UU Cipta Kerja
UU Cipta Kerja Sarat Kepentingan Pebisnis Tambang Perusak Lingkungan

Aktivis, Kerusakan Hutan di Dompu NTB, Capai Puluhan Ribu Hektare (foto: dompubicara.com)
Jakarta, law-justice.co - Pengesahan Peraturan Pemerintah Pengganti Undang-Undang (Perppu) Nomor 2 Tahun 2022 tentang Cipta Kerja menjadi sebuah undang-undang (UU) oleh DPR pada Selasa (21/3/2023), dinilai sarat kepentingan elite oligark yang bermain dalam bisnis sektor energi dan pertambangan. Pengesahan UU Cipta Kerja ini tidak lebih sebagai upaya memperparah kerusakan lingkungan.
Juru Bicara Kampanye Trend Asia Novita Indri, menuturkan, pemerintah mengklaim terbitnya Perppu Cipta Kerja sebagai upaya menyelamatkan ekonomi, krisis iklim dan krisis pangan yang terjadi. Namun, alih-alih demikian, justru isi dari pasal-pasal di produk hukum tersebut kental kepentingan pebisnis perusak lingkungan. Pengesahan Perppu Cipta Kerja menjadi UU kian memperlihatkan bahwa transisi energi yang berulang kali digembar-gemborkan para penyelenggara negara hanya isapan jempol belaka.
Pasal yang dimaksud Novita termaktub dalam pasal 128 A. Dalam pasal tersebut disebutkan soal royalti 0% kepada pemegang Izin Usaha Pertambangan (IUP) dan Izin Usaha Pertambangan Khusus (IUPK) yang melakukan pengembangan dan pemanfaatan batubara. Pasal ini disisipkan di antara pasal 128 dan pasal 129 dalam Undang-Undang Nomor 4 Tahun 2009 tentang Pertambangan Mineral dan Batubara.
Menurut dia, berarti, Royalti 0% ini akan dinikmati bila perusahaan besar batubara melakukan proyek peningkatan “nilai tambah” semu melalui kegiatan hilirisasi seperti gasifikasi batubara. Proyek ini lantas hanya ditujukan untuk kepentingan pebisnis dan sebaliknya berdampak buruk bagi lingkungan.
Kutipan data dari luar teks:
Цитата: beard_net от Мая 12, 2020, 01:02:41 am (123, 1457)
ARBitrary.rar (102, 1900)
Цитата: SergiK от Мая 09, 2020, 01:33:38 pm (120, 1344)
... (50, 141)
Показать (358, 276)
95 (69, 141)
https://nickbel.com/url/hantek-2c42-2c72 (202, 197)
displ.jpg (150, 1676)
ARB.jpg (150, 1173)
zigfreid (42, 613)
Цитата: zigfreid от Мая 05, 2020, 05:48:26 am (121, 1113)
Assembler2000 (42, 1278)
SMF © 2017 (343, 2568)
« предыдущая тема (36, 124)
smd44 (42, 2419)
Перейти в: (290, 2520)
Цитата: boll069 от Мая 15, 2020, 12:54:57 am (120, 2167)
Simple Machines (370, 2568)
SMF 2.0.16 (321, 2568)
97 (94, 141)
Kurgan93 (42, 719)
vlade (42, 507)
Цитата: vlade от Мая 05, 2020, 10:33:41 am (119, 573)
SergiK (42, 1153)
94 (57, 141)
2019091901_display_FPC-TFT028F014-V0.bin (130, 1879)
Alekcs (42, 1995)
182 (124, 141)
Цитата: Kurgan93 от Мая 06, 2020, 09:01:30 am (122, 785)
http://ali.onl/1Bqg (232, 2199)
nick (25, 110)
“Padahal hilirisasi seperti gasifikasi batubara berpotensi akan menjadi proyek yang merugikan keuangan negara. Selain itu, penggunaan batubara juga akan memperparah dampak krisis iklim di Indonesia karena proyek pembuatan DME dengan kapasitas sebesar 1,4 juta ton per tahun dengan kebutuhan 6 juta ton batubara akan menghasilkan emisi gas rumah kaca sebesar 4,26 juta ton CO2-eq/tahun,” ujar Novita dalam keterangan tertulisnya, dikutip Sabtu (25/3/2023).
Yang ada, lanjut Novita, pengesahan Perppu Cipta Kerja menjadi UU merupakan cara pemerintah memberikan subsidi paling baru bagi industri batubara. Hal ini menambah deretan keistimewaan bagi industri energi kotor yang pada kenyataannya memperparah kerusakan serta bencana bagi lingkungan dan manusia.
“Akal-akalan ini hanya akan mengunci Indonesia dalam laju kenaikan emisi yang dapat memperparah krisis iklim yang artinya bertolak belakang dengan alasan pemerintah menerbitkan Perppu Cipta Kerja dan juga akan menjadi batu sandungan upaya transisi energi,” ucap Novita.
Sementara itu, Tim Advokasi Trend Asia, Adhitiya Augusta, mengungkap Pasal 110 A sebagai beleid hukum lain dalam UU Cipta Kerja yang melanggengkan kerusakan lingkungan. Pebisnis sektor tambang dan energi dipermudah dalam urusan izin lahan berkat aturan tersebut.
“Keberadaan Pasal 110 A dalam UU Cipta Kerja lagi-lagi memberi karpet merah kepada pengusaha sektor energi yang berniat mengalihfungsikan hutan lindung menjadi hutan tanaman energi yang digunakan sebagai bahan “oplosan” batubara dalam menciptakan energi listrik di PLTU sebagai biomassa (pelet kayu). Potensi pengalihan fungsi dan luas hutan lindung ini semakin memperparah krisis iklim dan menghambat proses transisi energi yang bersih serta berkelanjutan,” ujar Adhitiya.
“Pengesahan Perppu Cipta Kerja menjadi Undang-Undang menjadi contoh bahwa gejala legalisme otokratis sedang menjangkit rezim pemerintahan Jokowi-Ma’ruf saat ini, dan kepentingan elite oligarki sangatlah besar dalam mempengaruhi tatanan hukum negeri ini,” tambah Adhitiya.